Screenshot grounding data:
☆ ☆ ☆ ☆ ☆ ☆ ☆

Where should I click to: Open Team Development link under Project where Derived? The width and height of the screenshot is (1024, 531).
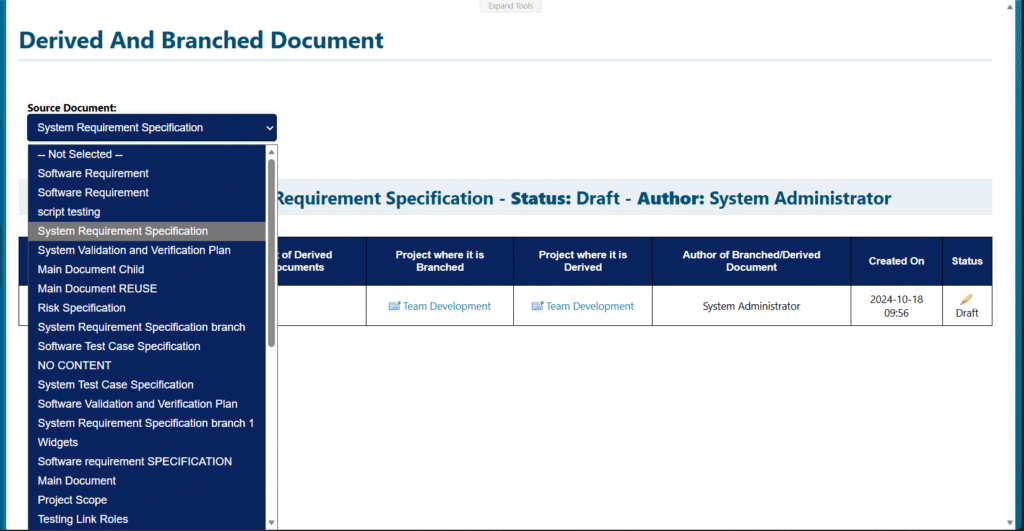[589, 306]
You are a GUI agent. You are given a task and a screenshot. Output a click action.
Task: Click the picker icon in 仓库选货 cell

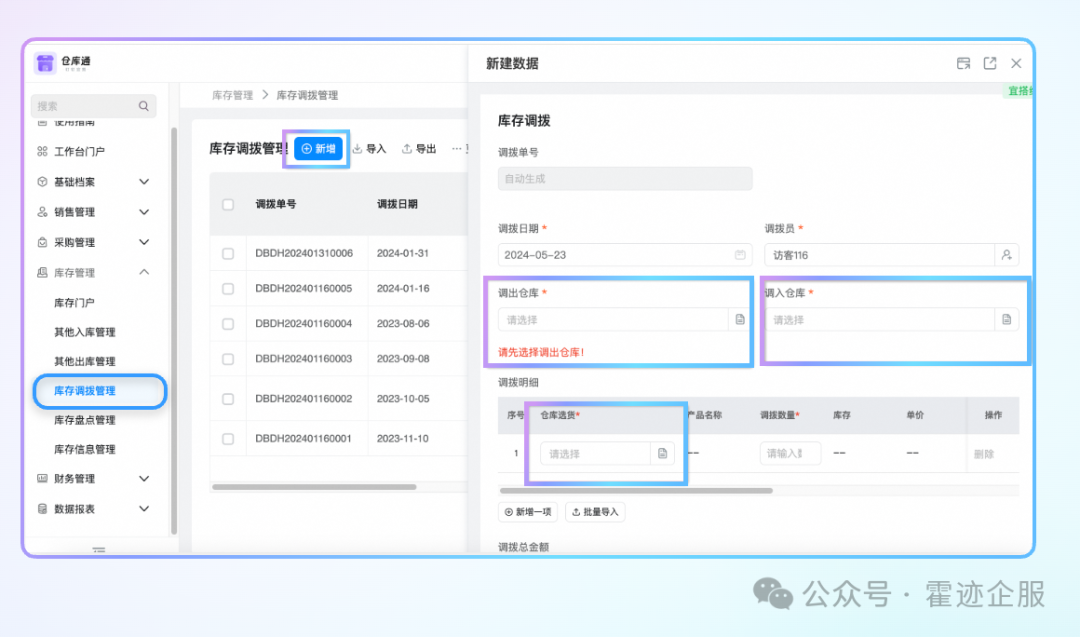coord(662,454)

☆ ☆ ☆ ☆ ☆ ☆ ☆

**Required work:** A verbatim copy of the entries, stripped of pictures, should be produced.

**Answer below:**
Where should I click to: Open Team Development link under Project where Derived? The width and height of the screenshot is (1024, 531).
[589, 306]
You are a GUI agent. You are given a task and a screenshot. Output a click action.
Task: Click the picker icon in 仓库选货 cell

coord(662,454)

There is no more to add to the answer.